Updated on 22 August 2007

The US president warns that early US withdrawl from Iraq could lead to the sort of chaos that followed the Vietnam war.

"At their core they are all ideological struggles." So said President Bush today, comparing the war in Iraq to Vietnam as he warned that any early withdrawal from the country would lead to the sort of chaos he said claimed "millions of innocent citizens" after the US left Vietnam three decades ago.

The speech, to thousands of US war vets in Missouri, is the latest in an aggressive campaign by the US administration to convince the American public to stay the course in Iraq. It comes ahead of a crucial progress report on the surge in Baghdad, due in less than three weeks.

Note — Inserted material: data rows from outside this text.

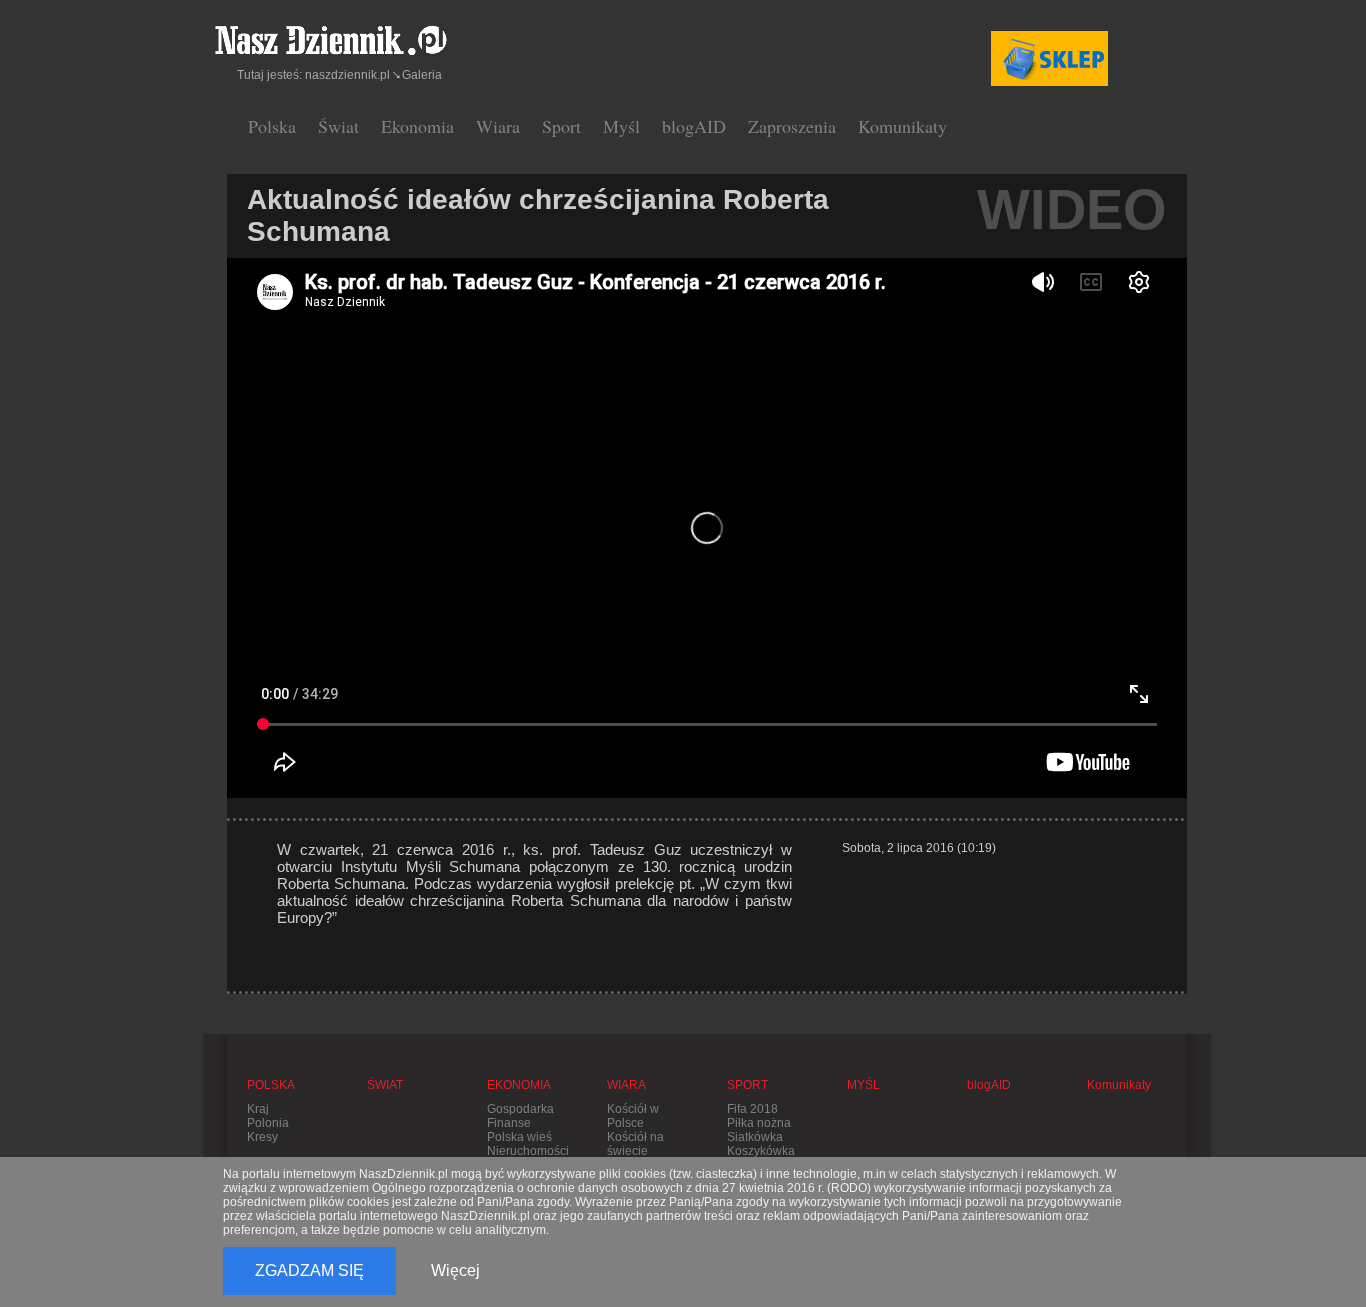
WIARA (626, 1085)
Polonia (268, 1123)
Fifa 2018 (752, 1109)
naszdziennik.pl (347, 75)
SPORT (747, 1085)
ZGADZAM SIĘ (309, 1270)
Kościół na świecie (635, 1144)
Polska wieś (519, 1137)
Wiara (498, 126)
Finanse (509, 1123)
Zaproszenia (792, 126)
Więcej (455, 1270)
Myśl (621, 126)
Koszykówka (761, 1151)
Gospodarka (520, 1109)
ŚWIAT (385, 1085)
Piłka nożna (759, 1123)
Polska (272, 126)
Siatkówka (755, 1137)
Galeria (422, 75)
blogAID (694, 126)
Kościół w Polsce (633, 1116)
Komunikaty (902, 126)
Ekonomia (417, 126)
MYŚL (863, 1085)
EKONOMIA (519, 1085)
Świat (338, 126)
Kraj (258, 1109)
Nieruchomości (528, 1151)
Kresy (262, 1137)
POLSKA (271, 1085)
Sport (561, 126)
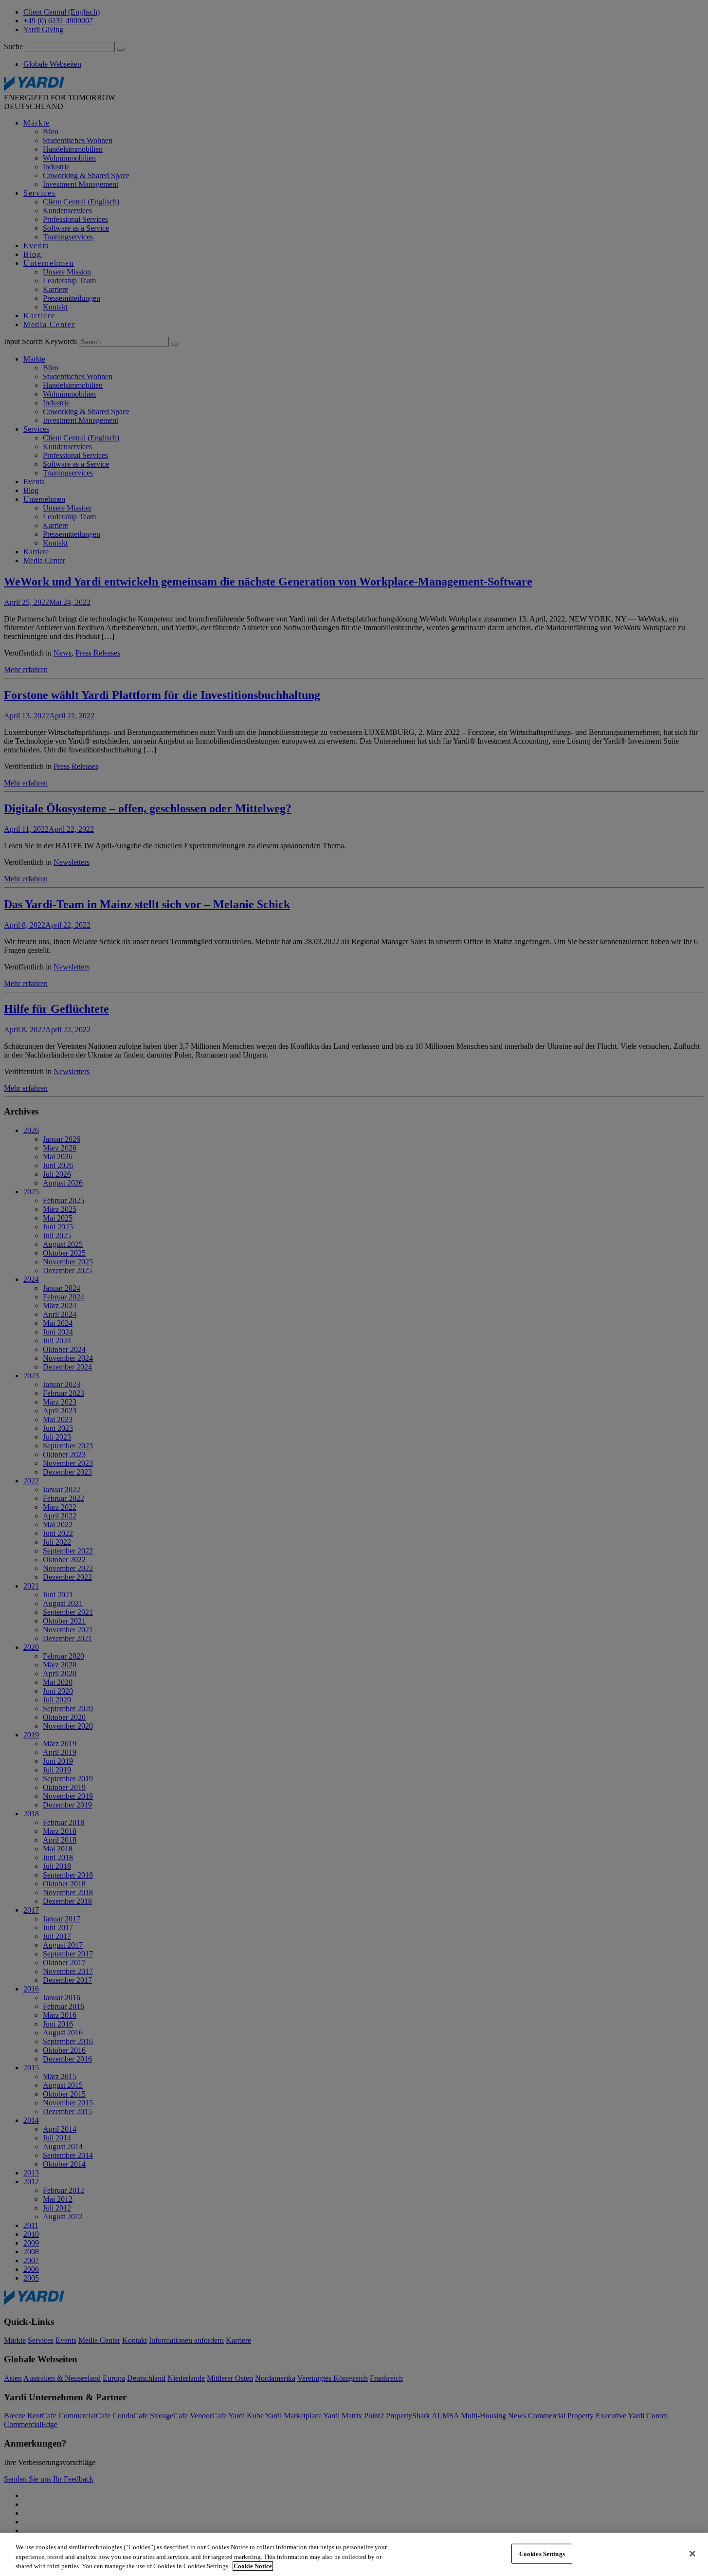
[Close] (692, 2553)
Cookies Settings (542, 2553)
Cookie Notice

But by envoking the spectre of Vietnam, seen by most as a defeat for the United States, the president has started a painful debate.

A room full of militray veterans gave President Bush a rare sympathetic audience as he tried out a new justification for staying the course in Iraq.

But to many, Vietnam means quagmire and defeat, so Bush has always before rejected comparsion with a war pursued in the face of public opposition until the US was forced to leave.

It was a mistake that must not be repeated today, he says

One legacy of Vietnam is that the price of America's withdrawal was paid by millions of innocent citizens, whose agonies would add to our vocabulary new terms like "boat people" and "killing fields".


To many, Vietnam means quagmire and defeat, so Bush has always before rejected comparsion with that war.

Previous conflicts had been just as unpopular, the president said, but in South Korea and Japan US military intervention DID produce stable, friendly democracies, where critics had said it could not be done.

Tomorrow a $15m TV campaign will try to persude the American people to support the troops and their president, and that it is not the time to quit.

It is all part of major fightback from the White House. Another speech next week will say it is vital for the whole of the Middle East that US troops stay in Iraq.

The president has three weeks to make the case before General Petraeus comes to Washington to report to Congress on progress in Iraq - and it won't all be good news

Iraqi premier Nouri al-Maliki knows he will get a lot of the blame for lack of political progess. He was furious that President Bush seemed to suggest yesterday that he'd lost American support. He won't be much cheered by being called a good guy today.